It was 54’ on Christmas Day when I wandered into Einer’s Diner for my annual holiday dinner ritual. So I wasn’t entirely surprised when a chorus of “Happy Canada Day!” greeted me as I opened the door. Canada Day is celebrated in July but it’s easy enough for the regulars at Einer’s to become confused under the best of circumstances and this year’s unseasonably warm December only adds to their general befuddlement.
Hell, Einer’s regulars get befuddled if he moves a salt shaker on the counter, so it’s not surprising that this year’s April-in-December heat wave disturbed them.

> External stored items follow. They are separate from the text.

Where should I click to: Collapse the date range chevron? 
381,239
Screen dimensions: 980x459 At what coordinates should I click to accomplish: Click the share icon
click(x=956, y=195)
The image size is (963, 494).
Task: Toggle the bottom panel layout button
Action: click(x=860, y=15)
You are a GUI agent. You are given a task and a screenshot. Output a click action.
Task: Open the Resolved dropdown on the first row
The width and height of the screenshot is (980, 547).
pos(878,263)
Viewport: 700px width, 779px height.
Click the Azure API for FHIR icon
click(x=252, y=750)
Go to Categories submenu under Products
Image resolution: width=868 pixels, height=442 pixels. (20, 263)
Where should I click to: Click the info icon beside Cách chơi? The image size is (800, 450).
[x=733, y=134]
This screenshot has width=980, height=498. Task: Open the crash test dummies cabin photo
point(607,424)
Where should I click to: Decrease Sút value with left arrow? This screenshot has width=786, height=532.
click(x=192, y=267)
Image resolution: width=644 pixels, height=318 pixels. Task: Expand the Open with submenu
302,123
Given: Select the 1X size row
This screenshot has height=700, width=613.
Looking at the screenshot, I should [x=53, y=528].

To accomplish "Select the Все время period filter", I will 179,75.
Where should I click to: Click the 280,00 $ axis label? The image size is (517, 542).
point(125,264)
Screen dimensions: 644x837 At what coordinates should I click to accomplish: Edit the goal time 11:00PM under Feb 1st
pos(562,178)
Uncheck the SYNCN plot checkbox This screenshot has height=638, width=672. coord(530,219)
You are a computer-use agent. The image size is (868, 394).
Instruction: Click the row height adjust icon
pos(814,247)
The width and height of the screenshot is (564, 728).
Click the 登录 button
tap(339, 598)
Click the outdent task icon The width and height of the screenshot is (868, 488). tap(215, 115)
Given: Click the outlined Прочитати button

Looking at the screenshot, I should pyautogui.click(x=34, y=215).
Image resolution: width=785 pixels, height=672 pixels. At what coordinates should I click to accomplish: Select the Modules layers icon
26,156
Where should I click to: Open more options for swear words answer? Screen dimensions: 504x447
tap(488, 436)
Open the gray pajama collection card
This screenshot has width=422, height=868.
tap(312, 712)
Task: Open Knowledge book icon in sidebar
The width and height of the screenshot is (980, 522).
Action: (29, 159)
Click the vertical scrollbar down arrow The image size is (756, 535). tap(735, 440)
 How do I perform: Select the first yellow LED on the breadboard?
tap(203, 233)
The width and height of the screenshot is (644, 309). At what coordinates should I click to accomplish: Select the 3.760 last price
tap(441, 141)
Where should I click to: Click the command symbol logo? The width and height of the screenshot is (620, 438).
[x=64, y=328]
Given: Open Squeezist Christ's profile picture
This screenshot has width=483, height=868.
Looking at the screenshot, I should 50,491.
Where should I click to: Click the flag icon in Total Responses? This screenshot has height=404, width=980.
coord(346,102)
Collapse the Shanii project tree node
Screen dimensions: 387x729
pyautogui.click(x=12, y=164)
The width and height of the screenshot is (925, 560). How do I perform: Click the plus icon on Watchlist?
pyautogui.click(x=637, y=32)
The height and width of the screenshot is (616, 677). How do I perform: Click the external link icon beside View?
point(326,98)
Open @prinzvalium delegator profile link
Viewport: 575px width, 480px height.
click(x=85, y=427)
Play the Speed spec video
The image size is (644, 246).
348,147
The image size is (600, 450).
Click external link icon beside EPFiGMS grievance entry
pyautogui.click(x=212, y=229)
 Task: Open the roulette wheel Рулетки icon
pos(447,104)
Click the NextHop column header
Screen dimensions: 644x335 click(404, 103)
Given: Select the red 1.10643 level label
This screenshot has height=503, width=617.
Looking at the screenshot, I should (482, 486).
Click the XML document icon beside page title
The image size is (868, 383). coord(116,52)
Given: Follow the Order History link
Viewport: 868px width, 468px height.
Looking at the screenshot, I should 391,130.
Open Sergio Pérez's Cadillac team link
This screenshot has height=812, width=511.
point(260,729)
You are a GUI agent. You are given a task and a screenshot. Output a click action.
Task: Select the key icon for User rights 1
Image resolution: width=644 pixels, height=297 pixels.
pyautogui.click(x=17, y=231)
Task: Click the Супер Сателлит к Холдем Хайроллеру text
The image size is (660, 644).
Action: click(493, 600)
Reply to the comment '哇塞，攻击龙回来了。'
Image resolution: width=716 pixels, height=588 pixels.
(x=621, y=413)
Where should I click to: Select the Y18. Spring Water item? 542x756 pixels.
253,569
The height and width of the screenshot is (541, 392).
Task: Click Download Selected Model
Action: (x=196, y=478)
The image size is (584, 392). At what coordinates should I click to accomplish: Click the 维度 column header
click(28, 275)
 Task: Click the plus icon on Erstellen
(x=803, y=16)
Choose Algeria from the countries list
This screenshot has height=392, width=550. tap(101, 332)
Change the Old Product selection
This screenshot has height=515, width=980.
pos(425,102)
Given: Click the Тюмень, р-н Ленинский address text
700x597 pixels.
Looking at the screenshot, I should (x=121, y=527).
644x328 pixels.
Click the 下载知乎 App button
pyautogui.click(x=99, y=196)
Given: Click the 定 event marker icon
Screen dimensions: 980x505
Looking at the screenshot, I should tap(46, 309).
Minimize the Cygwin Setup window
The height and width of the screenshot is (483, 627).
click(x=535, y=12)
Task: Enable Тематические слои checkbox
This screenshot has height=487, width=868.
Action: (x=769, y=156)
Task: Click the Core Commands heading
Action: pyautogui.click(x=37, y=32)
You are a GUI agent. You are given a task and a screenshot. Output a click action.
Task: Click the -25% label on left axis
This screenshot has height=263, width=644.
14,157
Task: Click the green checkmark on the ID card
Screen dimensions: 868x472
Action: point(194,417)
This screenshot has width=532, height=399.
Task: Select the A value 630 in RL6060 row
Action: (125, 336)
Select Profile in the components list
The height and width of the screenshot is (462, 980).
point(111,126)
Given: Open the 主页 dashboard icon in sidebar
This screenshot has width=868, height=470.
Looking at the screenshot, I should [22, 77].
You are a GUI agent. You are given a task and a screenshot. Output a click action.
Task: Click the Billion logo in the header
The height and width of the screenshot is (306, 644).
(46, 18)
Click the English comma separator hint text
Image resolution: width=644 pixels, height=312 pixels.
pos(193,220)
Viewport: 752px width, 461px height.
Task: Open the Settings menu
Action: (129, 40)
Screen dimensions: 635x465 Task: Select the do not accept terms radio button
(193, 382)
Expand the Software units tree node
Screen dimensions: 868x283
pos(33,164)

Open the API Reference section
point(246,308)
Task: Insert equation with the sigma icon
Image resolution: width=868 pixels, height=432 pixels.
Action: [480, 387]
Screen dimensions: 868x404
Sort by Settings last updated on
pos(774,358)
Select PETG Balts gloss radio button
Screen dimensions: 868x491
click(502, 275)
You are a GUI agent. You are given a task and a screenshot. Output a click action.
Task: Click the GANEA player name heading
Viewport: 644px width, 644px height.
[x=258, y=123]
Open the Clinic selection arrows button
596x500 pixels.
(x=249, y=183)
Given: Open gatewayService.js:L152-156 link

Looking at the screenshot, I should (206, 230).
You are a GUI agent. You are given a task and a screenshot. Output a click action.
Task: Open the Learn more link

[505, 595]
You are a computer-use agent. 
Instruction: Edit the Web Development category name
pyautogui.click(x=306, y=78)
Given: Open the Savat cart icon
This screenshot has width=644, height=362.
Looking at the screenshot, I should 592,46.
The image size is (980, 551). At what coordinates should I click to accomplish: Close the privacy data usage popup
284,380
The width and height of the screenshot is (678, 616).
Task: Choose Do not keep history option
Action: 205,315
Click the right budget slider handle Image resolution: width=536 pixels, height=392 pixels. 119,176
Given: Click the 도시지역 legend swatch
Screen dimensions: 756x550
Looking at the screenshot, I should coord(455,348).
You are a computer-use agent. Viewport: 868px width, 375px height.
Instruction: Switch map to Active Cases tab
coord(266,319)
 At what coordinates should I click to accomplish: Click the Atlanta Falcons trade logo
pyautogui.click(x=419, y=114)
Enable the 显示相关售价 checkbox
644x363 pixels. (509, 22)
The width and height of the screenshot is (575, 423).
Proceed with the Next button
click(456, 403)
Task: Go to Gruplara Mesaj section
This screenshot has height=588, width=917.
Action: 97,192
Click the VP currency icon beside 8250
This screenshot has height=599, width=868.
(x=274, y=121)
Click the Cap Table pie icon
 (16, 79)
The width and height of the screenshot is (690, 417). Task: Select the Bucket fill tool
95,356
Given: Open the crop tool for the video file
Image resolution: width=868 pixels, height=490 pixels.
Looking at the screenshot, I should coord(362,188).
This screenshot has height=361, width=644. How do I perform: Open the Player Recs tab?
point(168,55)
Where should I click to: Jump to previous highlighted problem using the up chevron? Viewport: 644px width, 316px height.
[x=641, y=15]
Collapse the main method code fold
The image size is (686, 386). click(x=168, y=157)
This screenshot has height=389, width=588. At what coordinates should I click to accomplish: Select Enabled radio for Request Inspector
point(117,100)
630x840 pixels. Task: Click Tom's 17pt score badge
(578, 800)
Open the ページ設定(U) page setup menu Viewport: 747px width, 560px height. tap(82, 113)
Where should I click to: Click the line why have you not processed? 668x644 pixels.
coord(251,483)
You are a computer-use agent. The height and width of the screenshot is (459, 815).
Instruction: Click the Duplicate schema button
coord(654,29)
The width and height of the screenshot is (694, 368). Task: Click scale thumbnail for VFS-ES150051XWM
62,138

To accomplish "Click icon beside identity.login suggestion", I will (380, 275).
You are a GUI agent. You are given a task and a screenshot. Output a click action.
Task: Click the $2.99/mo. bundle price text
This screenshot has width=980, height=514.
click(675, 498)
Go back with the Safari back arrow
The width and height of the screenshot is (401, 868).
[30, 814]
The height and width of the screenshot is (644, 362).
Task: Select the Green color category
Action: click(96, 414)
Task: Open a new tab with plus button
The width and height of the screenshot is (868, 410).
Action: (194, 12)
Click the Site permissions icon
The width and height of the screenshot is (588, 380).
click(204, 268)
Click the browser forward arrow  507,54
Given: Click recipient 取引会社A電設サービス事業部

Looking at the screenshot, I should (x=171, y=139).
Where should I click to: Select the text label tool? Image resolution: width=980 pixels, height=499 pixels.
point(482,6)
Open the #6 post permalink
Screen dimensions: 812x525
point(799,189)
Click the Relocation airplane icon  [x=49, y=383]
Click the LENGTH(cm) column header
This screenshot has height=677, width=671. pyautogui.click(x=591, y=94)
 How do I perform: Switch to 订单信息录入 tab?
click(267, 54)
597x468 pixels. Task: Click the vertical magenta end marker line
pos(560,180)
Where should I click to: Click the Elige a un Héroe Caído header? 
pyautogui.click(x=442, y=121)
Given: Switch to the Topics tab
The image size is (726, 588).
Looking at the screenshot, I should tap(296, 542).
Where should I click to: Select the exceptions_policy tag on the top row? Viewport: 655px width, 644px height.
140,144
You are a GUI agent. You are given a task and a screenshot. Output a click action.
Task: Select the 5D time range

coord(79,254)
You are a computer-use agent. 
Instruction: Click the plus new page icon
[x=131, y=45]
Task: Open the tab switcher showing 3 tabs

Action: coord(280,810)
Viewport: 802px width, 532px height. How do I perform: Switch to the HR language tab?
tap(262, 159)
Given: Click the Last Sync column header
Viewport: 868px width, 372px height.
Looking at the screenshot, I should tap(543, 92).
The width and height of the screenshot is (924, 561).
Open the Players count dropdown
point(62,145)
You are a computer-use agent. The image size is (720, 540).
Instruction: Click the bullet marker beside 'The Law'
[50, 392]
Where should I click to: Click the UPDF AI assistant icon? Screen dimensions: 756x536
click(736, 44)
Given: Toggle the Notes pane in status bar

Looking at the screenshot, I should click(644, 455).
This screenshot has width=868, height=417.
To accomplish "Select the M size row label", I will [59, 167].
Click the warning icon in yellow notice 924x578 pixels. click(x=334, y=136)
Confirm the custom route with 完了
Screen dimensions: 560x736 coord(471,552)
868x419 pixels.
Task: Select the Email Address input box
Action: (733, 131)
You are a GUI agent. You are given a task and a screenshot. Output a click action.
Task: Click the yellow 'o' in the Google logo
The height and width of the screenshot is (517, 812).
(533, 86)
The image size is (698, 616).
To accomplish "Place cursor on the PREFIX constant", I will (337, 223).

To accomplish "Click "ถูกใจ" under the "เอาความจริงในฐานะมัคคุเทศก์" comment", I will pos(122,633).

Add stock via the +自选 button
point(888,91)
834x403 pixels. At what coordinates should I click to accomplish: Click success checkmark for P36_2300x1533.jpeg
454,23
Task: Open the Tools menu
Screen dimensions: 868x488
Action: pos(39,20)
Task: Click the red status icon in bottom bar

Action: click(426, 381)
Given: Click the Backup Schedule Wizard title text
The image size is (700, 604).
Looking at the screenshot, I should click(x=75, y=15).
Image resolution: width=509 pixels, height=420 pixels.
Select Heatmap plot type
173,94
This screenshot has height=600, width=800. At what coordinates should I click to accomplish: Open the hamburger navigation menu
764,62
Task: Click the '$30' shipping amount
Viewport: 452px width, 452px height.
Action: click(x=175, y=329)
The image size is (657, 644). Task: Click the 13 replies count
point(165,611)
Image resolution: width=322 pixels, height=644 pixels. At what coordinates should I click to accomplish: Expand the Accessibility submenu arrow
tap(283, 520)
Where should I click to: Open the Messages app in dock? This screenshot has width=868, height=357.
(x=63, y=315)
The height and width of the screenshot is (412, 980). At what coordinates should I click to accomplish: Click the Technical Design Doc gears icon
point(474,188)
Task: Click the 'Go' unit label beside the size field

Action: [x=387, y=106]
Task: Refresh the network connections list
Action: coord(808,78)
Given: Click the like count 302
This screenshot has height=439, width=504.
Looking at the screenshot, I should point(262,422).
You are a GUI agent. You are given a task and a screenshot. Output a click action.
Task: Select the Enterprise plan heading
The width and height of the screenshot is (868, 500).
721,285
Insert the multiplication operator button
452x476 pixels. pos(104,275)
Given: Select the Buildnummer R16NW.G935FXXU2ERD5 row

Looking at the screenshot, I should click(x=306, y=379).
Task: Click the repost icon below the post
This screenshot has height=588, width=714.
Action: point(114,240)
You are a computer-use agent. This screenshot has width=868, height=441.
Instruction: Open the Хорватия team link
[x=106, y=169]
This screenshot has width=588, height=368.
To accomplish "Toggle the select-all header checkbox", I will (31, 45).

Like many of the people who take Christmas dinner there, Einer’s is a place that time forgot. Of course, being located near Queen and Sherbourne in the heart of Toronto’s great hairy metropolis doesn’t help. And if time didn’t forget ‘most everything about the intersection – buildings, store fronts, garbage piled at the curb, the pungent smell, people – it certainly stopped, probably sometime in the late 70s or early 80s.
Still, those are the things that draw me back to Einer’s every year; well, that and a chance to catch up with old friends I haven’t seen since last year, before the fire.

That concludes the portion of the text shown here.